Family

Cards (11)

  • Young and Willmott
    They were functionalists who wrote the book “symmetrical family”. The symmetrical family is where adults share decisions and appear more equal. They looked at the 4 stages of the family and how over time have less to do with extended family.
    The 4 stages were:
    -pre-industrial family
    -early-industrial family
    -symmetrical family
    -asymmetrical family
    These changes have happened due to increase in male wages, having less children and geographical mobility.
  • Parsons - functionalist
    Believes that stable and supportive families are key to a successful society and that men and women should have a clear division of labour.
    Women should fill expressive roles: providing care for children and offering emotional support (warm bath theory)
    Men should fill instrumental roles: being the breadwinner
    ^ this ensures stability within the family.
  • Delphy and Leonard - radical feminists
    Believe that family reflects the patriarchy (men make the final decisions)
    Women do the majority of household labour and experience the triple shift.
    Women contribute the most to family life while men gain the most from it. - its men that benefit from the exploitation of women, not capitalism.
  • Ann Oakley - feminist
    -Believes that women suffer the dual burden (working paid and unpaid work)
    -There are strong segregated roles within the household - she did a study on housework and discovered women did the majority of the housework even if they worked.
  • Triple shift - Duncombe and Marsden
    women are not only expected to do the double shift of paid and unpaid work but also deal with the emotional burden of partners and children.
  • segregated conjugal roles - Ann Oakley 

    where the responsibilities within the household are clearly divided into male and female tasks
  • Rapoport and Rapoport - family diversity
    -Believes that nuclear families are no longer the traditional family norm.
    -families are now pluralistic (have more cultural diversity)
    5 types of family diversity found in the Uk:
    • Organisational
    • cultural
    • social class
    • Life stage
    • generational
  • rapoport and rapoport - 5 types of family diversity

    organisational
    • How roles are organised (eg - conjugal)
    Cultural
    • Different family structures due to different culture, religion ethnicity (eg - an increase in lone female parents in African Caribbean households)
    Social class
    • different family structures as a result of income (eg - whether both parents work)
    life stage
    • different family structure due to stage reached in life-cycle.
    Generational
    • older vs younger attitudes reflect experiences
  • zaretsky - Marxist
    -Believes that the nuclear family is a tool to teach people to submit to ruling-class authority
    -Family = aid to capitalism since it’s based around the ideas that the domestic labour of housewives produce the next generation of workers.
    -Families consume the products of capitalism which increase profits of the ruling class
  • Young and Willmott - 4 stages of the family
    Pre-industrial
    • families were close and worked together (eg - communes still in this stage)
    Early-industrial
    • segregated roles and kinship is important.
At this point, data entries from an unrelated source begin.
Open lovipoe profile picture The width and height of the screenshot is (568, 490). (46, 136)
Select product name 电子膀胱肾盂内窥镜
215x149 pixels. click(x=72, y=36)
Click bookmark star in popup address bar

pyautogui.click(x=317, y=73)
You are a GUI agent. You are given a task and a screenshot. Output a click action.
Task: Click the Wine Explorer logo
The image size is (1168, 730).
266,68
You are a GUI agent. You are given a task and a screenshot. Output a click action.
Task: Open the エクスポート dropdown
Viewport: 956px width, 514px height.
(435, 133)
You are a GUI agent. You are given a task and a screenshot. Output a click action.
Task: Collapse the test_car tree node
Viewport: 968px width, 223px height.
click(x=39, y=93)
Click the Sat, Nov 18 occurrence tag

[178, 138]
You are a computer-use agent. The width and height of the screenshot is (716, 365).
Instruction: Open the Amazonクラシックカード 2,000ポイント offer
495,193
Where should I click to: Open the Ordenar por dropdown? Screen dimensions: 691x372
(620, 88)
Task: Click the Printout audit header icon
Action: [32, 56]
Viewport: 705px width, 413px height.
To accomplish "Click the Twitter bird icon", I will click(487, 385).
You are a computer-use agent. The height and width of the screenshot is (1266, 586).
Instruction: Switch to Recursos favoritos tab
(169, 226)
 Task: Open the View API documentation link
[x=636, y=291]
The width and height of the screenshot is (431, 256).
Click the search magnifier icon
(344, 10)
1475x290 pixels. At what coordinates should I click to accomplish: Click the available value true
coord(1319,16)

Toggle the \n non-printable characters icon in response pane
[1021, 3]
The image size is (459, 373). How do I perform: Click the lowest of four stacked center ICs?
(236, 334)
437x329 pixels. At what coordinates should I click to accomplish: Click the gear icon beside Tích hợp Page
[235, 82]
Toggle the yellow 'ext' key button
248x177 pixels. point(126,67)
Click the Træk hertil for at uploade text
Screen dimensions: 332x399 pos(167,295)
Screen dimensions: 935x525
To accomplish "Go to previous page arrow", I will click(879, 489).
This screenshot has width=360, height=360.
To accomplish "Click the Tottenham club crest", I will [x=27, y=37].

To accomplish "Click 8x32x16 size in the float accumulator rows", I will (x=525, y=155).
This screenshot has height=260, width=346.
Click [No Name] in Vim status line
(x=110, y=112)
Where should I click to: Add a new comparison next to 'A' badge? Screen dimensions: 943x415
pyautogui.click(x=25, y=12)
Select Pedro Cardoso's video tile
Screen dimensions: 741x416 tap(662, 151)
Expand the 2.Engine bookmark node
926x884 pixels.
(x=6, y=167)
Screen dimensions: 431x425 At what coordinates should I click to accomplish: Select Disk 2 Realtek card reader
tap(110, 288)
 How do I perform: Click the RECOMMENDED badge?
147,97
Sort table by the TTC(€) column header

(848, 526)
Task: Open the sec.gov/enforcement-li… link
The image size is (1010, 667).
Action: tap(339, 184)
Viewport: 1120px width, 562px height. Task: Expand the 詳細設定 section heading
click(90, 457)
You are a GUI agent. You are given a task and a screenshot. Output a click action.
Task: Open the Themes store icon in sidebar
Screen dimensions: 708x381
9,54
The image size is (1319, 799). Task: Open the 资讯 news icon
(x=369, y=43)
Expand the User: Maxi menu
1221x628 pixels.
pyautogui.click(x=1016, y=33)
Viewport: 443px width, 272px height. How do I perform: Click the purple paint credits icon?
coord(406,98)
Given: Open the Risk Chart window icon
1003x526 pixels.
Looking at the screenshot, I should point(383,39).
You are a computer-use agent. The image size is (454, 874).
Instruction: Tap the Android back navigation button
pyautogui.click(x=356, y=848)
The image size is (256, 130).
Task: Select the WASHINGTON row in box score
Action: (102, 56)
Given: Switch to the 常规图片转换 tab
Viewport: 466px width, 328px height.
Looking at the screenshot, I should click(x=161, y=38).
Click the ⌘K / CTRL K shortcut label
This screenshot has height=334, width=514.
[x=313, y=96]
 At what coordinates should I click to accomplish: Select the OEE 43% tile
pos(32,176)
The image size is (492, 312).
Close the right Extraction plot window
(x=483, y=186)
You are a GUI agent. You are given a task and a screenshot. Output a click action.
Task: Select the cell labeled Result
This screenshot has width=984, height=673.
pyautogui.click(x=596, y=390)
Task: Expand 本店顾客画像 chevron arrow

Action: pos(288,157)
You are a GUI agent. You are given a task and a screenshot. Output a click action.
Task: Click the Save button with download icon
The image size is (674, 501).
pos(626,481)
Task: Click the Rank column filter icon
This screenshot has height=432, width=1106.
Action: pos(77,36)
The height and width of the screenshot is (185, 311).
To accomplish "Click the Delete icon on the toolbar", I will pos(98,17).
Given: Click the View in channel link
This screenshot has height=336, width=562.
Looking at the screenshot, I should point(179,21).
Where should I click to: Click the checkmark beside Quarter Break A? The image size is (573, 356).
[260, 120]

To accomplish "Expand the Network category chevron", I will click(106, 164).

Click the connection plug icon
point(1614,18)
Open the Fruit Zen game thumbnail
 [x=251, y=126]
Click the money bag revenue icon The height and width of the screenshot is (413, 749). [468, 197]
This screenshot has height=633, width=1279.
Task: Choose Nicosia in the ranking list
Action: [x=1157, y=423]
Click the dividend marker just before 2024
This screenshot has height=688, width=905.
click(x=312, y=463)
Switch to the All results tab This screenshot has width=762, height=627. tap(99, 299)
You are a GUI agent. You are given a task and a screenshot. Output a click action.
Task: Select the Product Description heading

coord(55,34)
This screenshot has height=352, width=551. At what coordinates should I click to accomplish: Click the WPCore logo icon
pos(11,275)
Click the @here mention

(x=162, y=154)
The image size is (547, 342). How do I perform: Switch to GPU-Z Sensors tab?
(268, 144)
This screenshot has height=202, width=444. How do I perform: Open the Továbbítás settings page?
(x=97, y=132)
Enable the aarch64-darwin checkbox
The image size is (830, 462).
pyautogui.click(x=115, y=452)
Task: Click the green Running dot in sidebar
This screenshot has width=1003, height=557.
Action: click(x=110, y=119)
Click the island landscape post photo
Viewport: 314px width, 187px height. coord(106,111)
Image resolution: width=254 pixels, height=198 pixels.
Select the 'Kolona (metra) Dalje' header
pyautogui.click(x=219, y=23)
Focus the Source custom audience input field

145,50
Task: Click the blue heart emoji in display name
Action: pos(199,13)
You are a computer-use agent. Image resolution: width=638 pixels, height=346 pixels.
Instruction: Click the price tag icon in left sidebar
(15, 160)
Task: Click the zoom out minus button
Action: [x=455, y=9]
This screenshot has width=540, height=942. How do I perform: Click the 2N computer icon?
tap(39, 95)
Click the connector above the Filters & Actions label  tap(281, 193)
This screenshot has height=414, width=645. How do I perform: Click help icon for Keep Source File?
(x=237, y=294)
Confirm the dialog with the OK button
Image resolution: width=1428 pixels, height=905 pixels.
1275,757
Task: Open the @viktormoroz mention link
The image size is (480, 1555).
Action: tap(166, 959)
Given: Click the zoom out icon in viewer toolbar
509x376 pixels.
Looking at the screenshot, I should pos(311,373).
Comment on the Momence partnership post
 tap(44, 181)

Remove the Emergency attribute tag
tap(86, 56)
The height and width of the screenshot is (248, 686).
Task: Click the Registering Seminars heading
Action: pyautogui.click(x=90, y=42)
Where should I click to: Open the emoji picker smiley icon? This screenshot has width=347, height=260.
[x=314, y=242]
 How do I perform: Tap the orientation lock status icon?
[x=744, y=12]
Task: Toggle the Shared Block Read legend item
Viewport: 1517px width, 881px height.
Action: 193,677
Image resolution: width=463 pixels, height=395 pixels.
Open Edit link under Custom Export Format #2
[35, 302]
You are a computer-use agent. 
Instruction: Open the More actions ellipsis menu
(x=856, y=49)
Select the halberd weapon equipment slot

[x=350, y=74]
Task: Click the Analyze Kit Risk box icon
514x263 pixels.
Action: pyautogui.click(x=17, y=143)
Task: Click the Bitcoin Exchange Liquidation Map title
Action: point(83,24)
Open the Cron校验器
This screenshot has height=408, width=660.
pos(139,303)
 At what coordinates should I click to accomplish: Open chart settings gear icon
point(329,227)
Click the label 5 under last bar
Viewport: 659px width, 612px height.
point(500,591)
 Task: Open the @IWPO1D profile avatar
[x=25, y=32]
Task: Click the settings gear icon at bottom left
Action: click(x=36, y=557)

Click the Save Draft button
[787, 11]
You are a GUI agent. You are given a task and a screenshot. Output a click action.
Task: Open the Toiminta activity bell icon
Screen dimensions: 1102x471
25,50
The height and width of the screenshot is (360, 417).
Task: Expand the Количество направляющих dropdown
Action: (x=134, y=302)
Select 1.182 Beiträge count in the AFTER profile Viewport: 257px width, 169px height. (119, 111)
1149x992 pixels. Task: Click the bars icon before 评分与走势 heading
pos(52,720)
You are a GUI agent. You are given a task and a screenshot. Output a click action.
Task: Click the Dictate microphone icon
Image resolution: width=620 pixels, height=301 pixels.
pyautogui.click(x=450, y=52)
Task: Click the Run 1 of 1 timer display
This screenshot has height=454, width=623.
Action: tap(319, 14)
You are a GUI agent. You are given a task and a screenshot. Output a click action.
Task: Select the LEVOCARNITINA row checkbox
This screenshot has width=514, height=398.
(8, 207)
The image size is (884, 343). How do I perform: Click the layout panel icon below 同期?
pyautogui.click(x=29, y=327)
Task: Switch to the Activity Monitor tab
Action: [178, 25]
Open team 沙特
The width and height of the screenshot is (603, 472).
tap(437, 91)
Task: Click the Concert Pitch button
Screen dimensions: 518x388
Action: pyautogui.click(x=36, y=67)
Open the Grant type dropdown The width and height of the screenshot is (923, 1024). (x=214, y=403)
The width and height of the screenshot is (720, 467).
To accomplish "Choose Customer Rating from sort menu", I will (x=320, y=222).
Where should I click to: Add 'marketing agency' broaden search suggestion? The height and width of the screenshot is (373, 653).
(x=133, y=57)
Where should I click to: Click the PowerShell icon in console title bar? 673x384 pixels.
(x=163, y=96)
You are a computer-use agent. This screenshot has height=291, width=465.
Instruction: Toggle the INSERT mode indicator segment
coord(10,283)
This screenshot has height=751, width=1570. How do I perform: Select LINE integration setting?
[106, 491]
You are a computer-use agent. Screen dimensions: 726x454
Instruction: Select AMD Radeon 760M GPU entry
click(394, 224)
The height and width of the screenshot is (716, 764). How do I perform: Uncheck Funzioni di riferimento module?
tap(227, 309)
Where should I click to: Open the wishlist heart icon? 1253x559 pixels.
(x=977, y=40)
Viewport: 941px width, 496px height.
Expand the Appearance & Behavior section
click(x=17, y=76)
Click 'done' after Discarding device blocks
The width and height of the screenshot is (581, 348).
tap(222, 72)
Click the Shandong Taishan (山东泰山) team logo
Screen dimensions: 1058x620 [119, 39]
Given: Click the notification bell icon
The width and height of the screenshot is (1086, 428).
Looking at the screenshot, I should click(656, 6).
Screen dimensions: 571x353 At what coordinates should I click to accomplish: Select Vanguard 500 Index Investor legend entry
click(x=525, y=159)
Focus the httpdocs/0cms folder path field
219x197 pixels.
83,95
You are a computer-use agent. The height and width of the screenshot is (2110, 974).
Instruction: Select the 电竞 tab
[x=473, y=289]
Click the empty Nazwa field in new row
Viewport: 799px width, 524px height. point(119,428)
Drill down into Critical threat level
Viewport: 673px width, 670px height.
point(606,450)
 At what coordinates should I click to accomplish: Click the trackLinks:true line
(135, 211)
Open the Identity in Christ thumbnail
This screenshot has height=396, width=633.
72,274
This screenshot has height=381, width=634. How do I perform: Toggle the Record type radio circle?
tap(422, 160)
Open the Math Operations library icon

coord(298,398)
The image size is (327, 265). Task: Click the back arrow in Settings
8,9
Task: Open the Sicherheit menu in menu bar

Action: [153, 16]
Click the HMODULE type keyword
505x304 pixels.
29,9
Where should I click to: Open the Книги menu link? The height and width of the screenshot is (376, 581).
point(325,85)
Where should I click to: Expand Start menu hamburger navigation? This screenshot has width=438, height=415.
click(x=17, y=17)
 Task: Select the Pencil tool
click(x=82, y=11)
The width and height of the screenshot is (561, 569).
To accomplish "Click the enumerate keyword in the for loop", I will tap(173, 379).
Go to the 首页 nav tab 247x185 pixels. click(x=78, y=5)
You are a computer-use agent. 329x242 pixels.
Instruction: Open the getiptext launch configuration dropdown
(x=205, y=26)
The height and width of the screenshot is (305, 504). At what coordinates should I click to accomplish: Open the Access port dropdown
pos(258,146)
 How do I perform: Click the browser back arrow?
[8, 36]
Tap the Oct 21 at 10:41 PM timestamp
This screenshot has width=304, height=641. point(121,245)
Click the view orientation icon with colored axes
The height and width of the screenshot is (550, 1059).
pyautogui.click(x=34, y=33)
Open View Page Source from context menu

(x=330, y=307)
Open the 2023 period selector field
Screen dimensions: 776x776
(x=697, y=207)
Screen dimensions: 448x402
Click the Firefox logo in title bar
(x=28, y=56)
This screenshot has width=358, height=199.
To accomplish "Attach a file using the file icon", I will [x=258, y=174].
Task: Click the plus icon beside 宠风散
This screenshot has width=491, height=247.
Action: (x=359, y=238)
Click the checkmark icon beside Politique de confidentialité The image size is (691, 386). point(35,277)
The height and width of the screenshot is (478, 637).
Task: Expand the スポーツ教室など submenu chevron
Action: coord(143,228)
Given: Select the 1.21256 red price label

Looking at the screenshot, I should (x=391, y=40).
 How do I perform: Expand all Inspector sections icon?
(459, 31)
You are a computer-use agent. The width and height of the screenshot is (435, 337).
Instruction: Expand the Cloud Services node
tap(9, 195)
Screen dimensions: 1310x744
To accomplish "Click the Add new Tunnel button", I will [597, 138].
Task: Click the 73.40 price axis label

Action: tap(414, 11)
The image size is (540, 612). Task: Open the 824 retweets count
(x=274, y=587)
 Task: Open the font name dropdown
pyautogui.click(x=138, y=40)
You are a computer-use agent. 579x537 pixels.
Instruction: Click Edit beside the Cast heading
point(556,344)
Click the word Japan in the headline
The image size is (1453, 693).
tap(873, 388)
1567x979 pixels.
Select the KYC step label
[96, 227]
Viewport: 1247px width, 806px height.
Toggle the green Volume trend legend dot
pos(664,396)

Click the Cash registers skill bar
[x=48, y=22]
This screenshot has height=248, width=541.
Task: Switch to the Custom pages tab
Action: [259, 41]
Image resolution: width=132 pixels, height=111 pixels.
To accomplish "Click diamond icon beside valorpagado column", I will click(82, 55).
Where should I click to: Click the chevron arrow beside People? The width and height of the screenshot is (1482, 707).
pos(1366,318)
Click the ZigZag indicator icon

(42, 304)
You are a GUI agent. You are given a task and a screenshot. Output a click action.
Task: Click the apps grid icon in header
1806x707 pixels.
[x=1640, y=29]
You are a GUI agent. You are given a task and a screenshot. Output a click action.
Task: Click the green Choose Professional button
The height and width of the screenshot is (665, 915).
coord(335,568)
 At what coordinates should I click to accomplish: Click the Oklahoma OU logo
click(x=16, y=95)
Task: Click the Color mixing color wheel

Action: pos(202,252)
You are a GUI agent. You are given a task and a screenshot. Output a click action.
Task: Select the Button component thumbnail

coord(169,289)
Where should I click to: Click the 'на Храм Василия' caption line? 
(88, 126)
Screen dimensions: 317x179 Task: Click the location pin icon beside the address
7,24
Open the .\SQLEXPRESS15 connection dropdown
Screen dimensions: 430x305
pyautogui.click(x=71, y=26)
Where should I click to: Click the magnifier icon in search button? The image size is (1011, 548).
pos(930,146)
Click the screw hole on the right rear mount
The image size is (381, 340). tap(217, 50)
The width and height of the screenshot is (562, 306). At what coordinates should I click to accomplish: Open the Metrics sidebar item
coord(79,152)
Women would socialise with other females whilst men would be in the pub.
    Symmetrical
    • adults make shared decisions and appear more equal. Both do equal amounts of work but by gender.
    Asymmetrical
    • family disrupted by industrialisation process, now a clear separation between home and work. Father is absent (at work) mother is at home (domestic labourer)
  • Parsons - warm bath theory

    Also known as the stabilisation of adult personality
    Where the wife should provide a warm and loving environment for the man to relax into after a stressful day at work - like a warm bath.